23 April 2020

My first impulse for learning Spanish arose from the visit of a United Nations interpreter to my family home when I was 12 years of age. Tina was from Argentina. For two consecutive years, she spent Christmas at our house as a “cultural homestay” during her vacation. She gave me my first Spanish lessons.  

The following year I entered high school and chose Spanish for my foreign language study. Spanish was spoken as an official language in 20 countries. I saw it as the most global language and of major value to me in communicating with more than 4 million inhabitants of my own country and those of 20 others.

I applied myself in my high school studies. I did well in math and science, but I did not like memorization. Although my grades in Spanish were my lowest, a class trip to Mexico was a formative experience. I stayed with a Mexican family in the “Distrito Federal”—Mexico City. The family treated me very well, and I learned a lot about their lifestyle, cuisine and customs. They were my first Spanish-speaking friends who did not speak English.

When I entered Oberlin College I established many friendships among international students who spoke Spanish and Hispanic students born in the United States who wanted to speak the language of their families. My conversations with them stimulated my imagination and helped me understand that, even though we spoke the same language, our lives, ways of thinking and customs were very different. Most significant to me was the transformation of my way of seeing things, that I was contextualizing my way of being beyond my North American experience. I started to understand that my second language enabled me to perceive a “fourth dimension” that did not correspond to the realities defined and limited by the dimensions of English.

I decided to study abroad in Madrid. I lived there with three other students in an apartment of a woman who was a widow. From the first day of my arrival in my new world, I focused with more clarity, adding words to my vocabulary and accessing the limits of Spanish linguistics—the fourth dimension.

During the seven months I was in Spain I discovered and was imbued with its culture, the daily routine, the way people socialized, their values, their cuisine, the importance and practice of religion, the rites and “rhythms” of life. I was discovering all of this because I understood the language. This “understanding” manifested itself in a deep comprehension, which in turn influenced the possibilities of interaction and conversation.

In terms of semantics, the discipline known as “psycholinguistics” explains how words, verb tenses (or the lack of tenses in certain languages) change how one “comprehends” the world and human actions. Just as a language can block understanding between people, the study of a second language opens the mind, the eyes and the understanding that a person who does not speak our language has a perception distinct from ours, a perception that we cannot understand each other without sharing a common language. This awakens an awareness of a “fourth dimension”, although we can neither see nor measure it.

_Data listing_.
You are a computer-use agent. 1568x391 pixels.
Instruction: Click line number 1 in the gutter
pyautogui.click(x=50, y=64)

==

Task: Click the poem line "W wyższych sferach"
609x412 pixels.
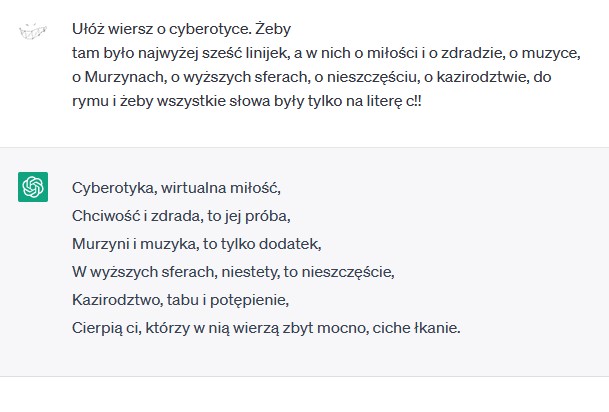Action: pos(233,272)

_Aim 1_.
Answer these questions from the essay on learning Spanish:
(a) What country was Tina from?
(b) In what city did the writer stay with a family during the high school class trip to Mexico?
(c) How many months did the writer spend in Spain?
_Aim 2_.
Write a continuation of the essay on learning Spanish, starting after its final sentence.

_Task response 1_.
(a) Argentina
(b) Mexico City
(c) Seven

_Task response 2_.
Winners of the Many Languages, One World global essay contest, held from 2014-2017 by ELS and Berlitz in cooperation with the United Nations Academic Impact, appear with Mr. Harris and co-founder Ramu Damodaran in New York, 2016.

When I returned to the United States, I wanted to become a university professor in order to open the door to understanding and tolerance. I saw the teaching of languages as a strategy for achieving understanding, cooperation and peace at the global level. From then on, my goal and mission were to promote the learning of languages.

The act of learning a second language transformed me, and for more than 50 years I have seen the same impact in thousands of students around the world. Investing thousands of hours in learning a language well is an act of faith and “conscience”.

In the Many Languages, One World competition, organized by Berlitz in cooperation with Mr. Ramu Damodaran, Director of the United Nations Academic Impact initiative, we have heard the voices of more than 10,000 university students from 172 countries. The competing essayists have said that, in this century, anyone who doesn’t learn a second or third language cannot consider him or herself a “global citizen”. The participants wrote essays in Arabic, Chinese, Spanish, English, French and Russian. They spoke four languages on average.

The major value of learning another language is that it permits us to perceive the fourth dimension. When one hears their native language spoken by a “foreigner”, the words enter through the ear but arrive directly in the heart.

It doesn’t surprise me!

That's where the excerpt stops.